◆ Exercise goal ◆
Write out every line of the material below as a JSON list of strings, one string per line, with blank lines left out.

** begin Supplied records **

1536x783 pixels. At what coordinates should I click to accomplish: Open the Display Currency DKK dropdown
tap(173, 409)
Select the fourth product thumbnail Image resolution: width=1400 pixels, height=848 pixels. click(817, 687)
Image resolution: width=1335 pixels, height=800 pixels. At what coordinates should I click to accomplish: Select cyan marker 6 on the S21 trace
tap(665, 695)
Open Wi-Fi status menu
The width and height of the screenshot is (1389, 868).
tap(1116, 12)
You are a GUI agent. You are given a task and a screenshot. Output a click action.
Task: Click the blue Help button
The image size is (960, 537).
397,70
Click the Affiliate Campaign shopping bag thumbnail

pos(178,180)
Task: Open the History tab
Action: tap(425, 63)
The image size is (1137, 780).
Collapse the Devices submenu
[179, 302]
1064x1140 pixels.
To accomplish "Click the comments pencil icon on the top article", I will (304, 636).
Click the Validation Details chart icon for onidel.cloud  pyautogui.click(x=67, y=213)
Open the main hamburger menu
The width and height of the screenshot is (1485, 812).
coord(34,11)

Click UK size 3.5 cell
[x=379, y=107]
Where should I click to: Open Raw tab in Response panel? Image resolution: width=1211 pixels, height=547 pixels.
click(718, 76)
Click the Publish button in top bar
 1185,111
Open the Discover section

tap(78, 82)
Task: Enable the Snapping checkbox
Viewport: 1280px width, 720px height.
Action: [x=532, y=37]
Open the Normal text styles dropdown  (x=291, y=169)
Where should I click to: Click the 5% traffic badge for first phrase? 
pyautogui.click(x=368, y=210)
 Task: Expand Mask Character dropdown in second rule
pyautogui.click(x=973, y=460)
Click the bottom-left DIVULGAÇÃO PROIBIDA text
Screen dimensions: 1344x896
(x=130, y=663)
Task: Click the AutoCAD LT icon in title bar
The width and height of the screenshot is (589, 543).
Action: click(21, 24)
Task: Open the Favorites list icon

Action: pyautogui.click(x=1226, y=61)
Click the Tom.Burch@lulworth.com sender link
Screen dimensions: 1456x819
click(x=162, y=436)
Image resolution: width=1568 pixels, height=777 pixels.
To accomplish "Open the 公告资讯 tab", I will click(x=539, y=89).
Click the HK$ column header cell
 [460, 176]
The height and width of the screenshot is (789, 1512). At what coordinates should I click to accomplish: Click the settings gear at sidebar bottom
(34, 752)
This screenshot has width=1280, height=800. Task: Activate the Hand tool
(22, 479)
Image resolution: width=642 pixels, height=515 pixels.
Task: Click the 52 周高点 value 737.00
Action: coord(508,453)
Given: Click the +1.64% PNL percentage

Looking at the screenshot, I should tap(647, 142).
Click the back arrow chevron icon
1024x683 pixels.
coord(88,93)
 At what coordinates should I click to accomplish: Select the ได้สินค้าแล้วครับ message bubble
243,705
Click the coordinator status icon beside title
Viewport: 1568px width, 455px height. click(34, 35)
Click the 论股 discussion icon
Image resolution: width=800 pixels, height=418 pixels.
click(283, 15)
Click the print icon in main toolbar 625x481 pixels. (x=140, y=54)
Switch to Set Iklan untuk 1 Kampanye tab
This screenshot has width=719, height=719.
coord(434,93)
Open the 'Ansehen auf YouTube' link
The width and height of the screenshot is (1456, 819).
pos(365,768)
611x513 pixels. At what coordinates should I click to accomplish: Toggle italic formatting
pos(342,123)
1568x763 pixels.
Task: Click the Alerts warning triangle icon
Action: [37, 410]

** end Supplied records **

◆ Response ◆
[
  "1536x783 pixels. At what coordinates should I click to accomplish: Open the Display Currency DKK dropdown",
  "tap(173, 409)",
  "Select the fourth product thumbnail Image resolution: width=1400 pixels, height=848 pixels. click(817, 687)",
  "Image resolution: width=1335 pixels, height=800 pixels. At what coordinates should I click to accomplish: Select cyan marker 6 on the S21 trace",
  "tap(665, 695)",
  "Open Wi-Fi status menu",
  "The width and height of the screenshot is (1389, 868).",
  "tap(1116, 12)",
  "You are a GUI agent. You are given a task and a screenshot. Output a click action.",
  "Task: Click the blue Help button",
  "The image size is (960, 537).",
  "397,70",
  "Click the Affiliate Campaign shopping bag thumbnail",
  "pos(178,180)",
  "Task: Open the History tab",
  "Action: tap(425, 63)",
  "The image size is (1137, 780).",
  "Collapse the Devices submenu",
  "[179, 302]",
  "1064x1140 pixels.",
  "To accomplish \"Click the comments pencil icon on the top article\", I will (304, 636).",
  "Click the Validation Details chart icon for onidel.cloud  pyautogui.click(x=67, y=213)",
  "Open the main hamburger menu",
  "The width and height of the screenshot is (1485, 812).",
  "coord(34,11)",
  "Click UK size 3.5 cell",
  "[x=379, y=107]",
  "Where should I click to: Open Raw tab in Response panel? Image resolution: width=1211 pixels, height=547 pixels.",
  "click(718, 76)",
  "Click the Publish button in top bar",
  " 1185,111",
  "Open the Discover section",
  "tap(78, 82)",
  "Task: Enable the Snapping checkbox",
  "Viewport: 1280px width, 720px height.",
  "Action: [x=532, y=37]",
  "Open the Normal text styles dropdown  (x=291, y=169)",
  "Where should I click to: Click the 5% traffic badge for first phrase? ",
  "pyautogui.click(x=368, y=210)",
  " Task: Expand Mask Character dropdown in second rule",
  "pyautogui.click(x=973, y=460)",
  "Click the bottom-left DIVULGAÇÃO PROIBIDA text",
  "Screen dimensions: 1344x896",
  "(x=130, y=663)",
  "Task: Click the AutoCAD LT icon in title bar",
  "The width and height of the screenshot is (589, 543).",
  "Action: click(21, 24)",
  "Task: Open the Favorites list icon",
  "Action: pyautogui.click(x=1226, y=61)",
  "Click the Tom.Burch@lulworth.com sender link",
  "Screen dimensions: 1456x819",
  "click(x=162, y=436)",
  "Image resolution: width=1568 pixels, height=777 pixels.",
  "To accomplish \"Open the 公告资讯 tab\", I will click(x=539, y=89).",
  "Click the HK$ column header cell",
  " [460, 176]",
  "The height and width of the screenshot is (789, 1512). At what coordinates should I click to accomplish: Click the settings gear at sidebar bottom",
  "(34, 752)",
  "This screenshot has width=1280, height=800. Task: Activate the Hand tool",
  "(22, 479)",
  "Image resolution: width=642 pixels, height=515 pixels.",
  "Task: Click the 52 周高点 value 737.00",
  "Action: coord(508,453)",
  "Given: Click the +1.64% PNL percentage",
  "Looking at the screenshot, I should tap(647, 142).",
  "Click the back arrow chevron icon",
  "1024x683 pixels.",
  "coord(88,93)",
  " At what coordinates should I click to accomplish: Select the ได้สินค้าแล้วครับ message bubble",
  "243,705",
  "Click the coordinator status icon beside title",
  "Viewport: 1568px width, 455px height. click(34, 35)",
  "Click the 论股 discussion icon",
  "Image resolution: width=800 pixels, height=418 pixels.",
  "click(283, 15)",
  "Click the print icon in main toolbar 625x481 pixels. (x=140, y=54)",
  "Switch to Set Iklan untuk 1 Kampanye tab",
  "This screenshot has width=719, height=719.",
  "coord(434,93)",
  "Open the 'Ansehen auf YouTube' link",
  "The width and height of the screenshot is (1456, 819).",
  "pos(365,768)",
  "611x513 pixels. At what coordinates should I click to accomplish: Toggle italic formatting",
  "pos(342,123)",
  "1568x763 pixels.",
  "Task: Click the Alerts warning triangle icon",
  "Action: [37, 410]"
]